Lan-"a magic item also acquires a fixed value when sold or traded from one PC to another within the party, and no rule can stop this"-efan
 

- how does it work if you turn it around to where the PC (or party) is the seller?
That seems simple enough. The PC determines a starting price, and the system kicks off from there. The merchant probably takes a cut of the final price as commission, or maybe a flat commission.

This last question already exists in 5e as written. If a party comes back from the field with 1200 g.p. worth of booty and a +1 sword, realistically the character who ends up with the +1 sword shouldn't get as much cash as everyone else (that person's benefit from the adventure is the sword)...and as soon as the difference between that PC's cash share and everyone else's is determined then >boom< you have an item value.
This strikes me as an excellent opportunity for roleplaying. The characters find a valuable item. How valuable? They're not sure. They've got to negotiate a division based on imperfect information. Maybe they divide the gold evenly and then bid portions of their treasure on magic items, so the amount each one gets is dependent on his or her tolerance for risk.

Never mind that 5e in its foolishness as written won't let you sell the sword and divide the proceeds...
Wait, what?

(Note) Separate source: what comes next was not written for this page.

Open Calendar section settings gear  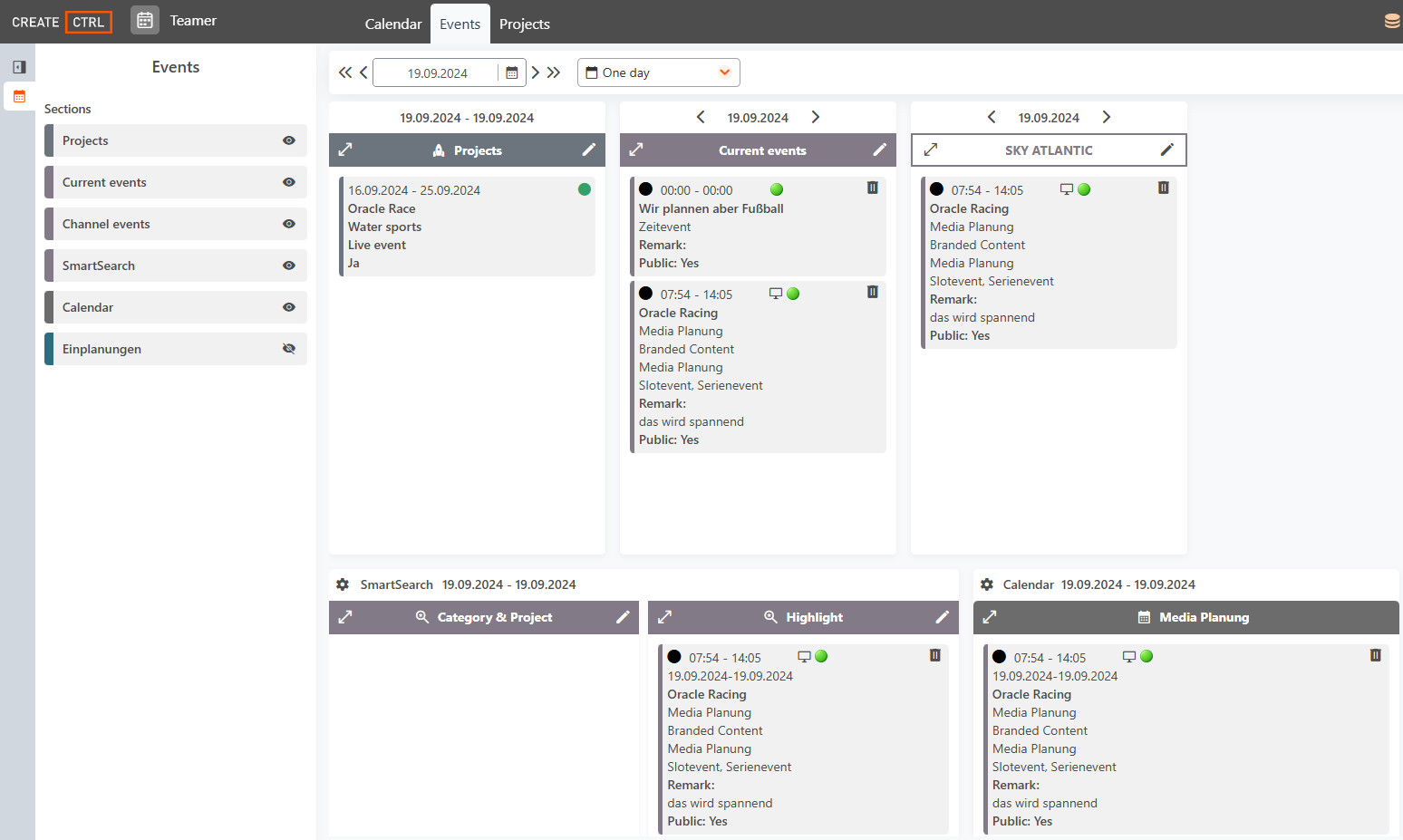click(987, 584)
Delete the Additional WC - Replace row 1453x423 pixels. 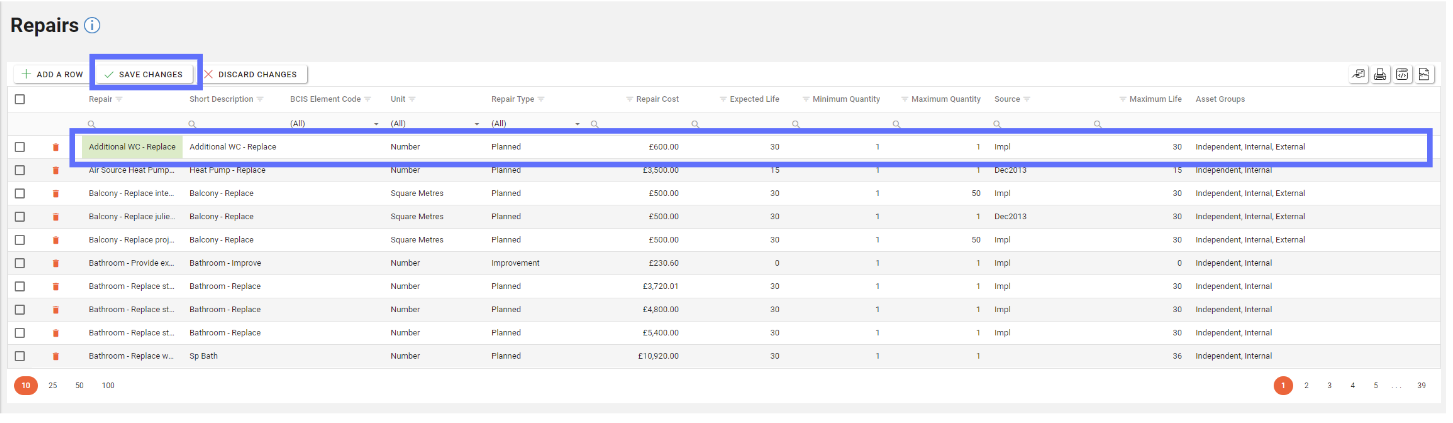pyautogui.click(x=56, y=147)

What makes you think you can't do that? Is the money you get all glued together in a giant sticky ball or something?
 

Lanefan

Victoria Rules
Wait, what? What makes you think you can't do that? Is the money you get all glued together in a giant sticky ball or something?
No, it's that by the rules you can't get money for an item in the first place.

5e as written has no magic item economy, meaning items cannot be bought...or sold.

It's a stupid rule, to be sure...but a rule nonetheless, for those as likes their games RAW.